# Polar Bear



## Bowdacious (Sep 16, 2007)

I've had bear meat and it is actually quite tasty...sweet and rich....anyway, I know that not everyone eats the bears they kill. In Alaska, if the bear have been in the salmon a lot I hear that the meat is not very good and they usually don't get eaten (so I'm told).....I was wondering, though, what they do with the meat then. Do they just hunt for the hide or what? Also, what about Polar Bear. Can you eat Polars? Has anyone on here eaten a Polar and if so what does it taste like? Just curious.


----------



## svmoose (Feb 28, 2008)

I don't know about Polar bears at all. I've been up to Prince of Wales island in Alaska (only black bears there). Alaska regulations require that the meat is salvaged i think until the first of June. After that there is no requirement, I guess it starts tasting nasty when they eat all the rotten fish. So yes, people just hunt them for the hides.


----------



## Bowdacious (Sep 16, 2007)

I'm okay with that...I'd like to plug me a big bear one day....But I was really wonderin about Polars. Thanks for the help MOOSE


----------



## chet (Sep 7, 2007)

A Polar Bear liver has enough salt in it to kill you.

a worthless tid-bit , i know


----------



## Bowdacious (Sep 16, 2007)

chet said:


> A Polar Bear liver has enough salt in it to kill you.
> 
> a worthless tid-bit , i know


I did not know that....interesting.


----------



## scott_rn (Sep 11, 2007)

I turned to google to find the answer.



> Polar bear meat, other than that of males in the rut, is quite palatable when boiled. It is a favored subsistence food in some areas. Meat should be cooked thoroughly before eating as polar bears have a high incidence of trichinosis, the round worm which occurs in pork and in other bear species.


http://www.adfg.state.ak.us/pubs/notebo ... larbea.php


----------



## flint (Sep 13, 2007)

I thought it was the high concentration of Vitamin A in the liver that is a hazard. The same for some seals. I'm not certain a person could die from eating too much salt.

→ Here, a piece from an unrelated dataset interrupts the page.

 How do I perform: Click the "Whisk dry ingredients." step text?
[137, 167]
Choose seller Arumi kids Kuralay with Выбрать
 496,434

I think it would cause vomiting first.


----------



## Bowdacious (Sep 16, 2007)

Thank you Scott....you have been very helpful and quite informative....


----------



## Treehugnhuntr (Sep 7, 2007)

Hmmm, I think you should cut a hole in the ice a put peas around it............ Let us know what he tastes like afterwards.


----------



## Bowdacious (Sep 16, 2007)

Treehugnhuntr said:


> Hmmm, I think you should cut a hole in the ice a put peas around it............ Let us know what he tastes like afterwards.


I've heard that one....but I don't remember the punch line.


----------



## huntnbum (Nov 8, 2007)

Kick him in the pea hole


----------



## Bowdacious (Sep 16, 2007)

Oh yeah.......but I remembered something like ICE HOLE.


----------



## svmoose (Feb 28, 2008)

...When he bends down to take a pea, kick him in the ice hole. I believe that's how it goes.


----------



## Treehugnhuntr (Sep 7, 2007)

Ding, Ding!


----------



## Finnegan (Sep 7, 2007)

Treehugnhuntr said:


> Hmmm, I think you should cut a hole in the ice a put peas around it............ Let us know what he tastes like afterwards.


That would be a federal offense since polar bears are now listed as "threatened". :lol:


----------



## 10000ft. (Oct 29, 2007)

I heard that polar bear meat used to be quite tender a number of years ago but more recently the ice caps they live on have been melting right out from under their feet causing them to swim most of their days to find other melting ice caps to rest on. Due to the constant swimming in the ocean the meat has become more tough and salty.


----------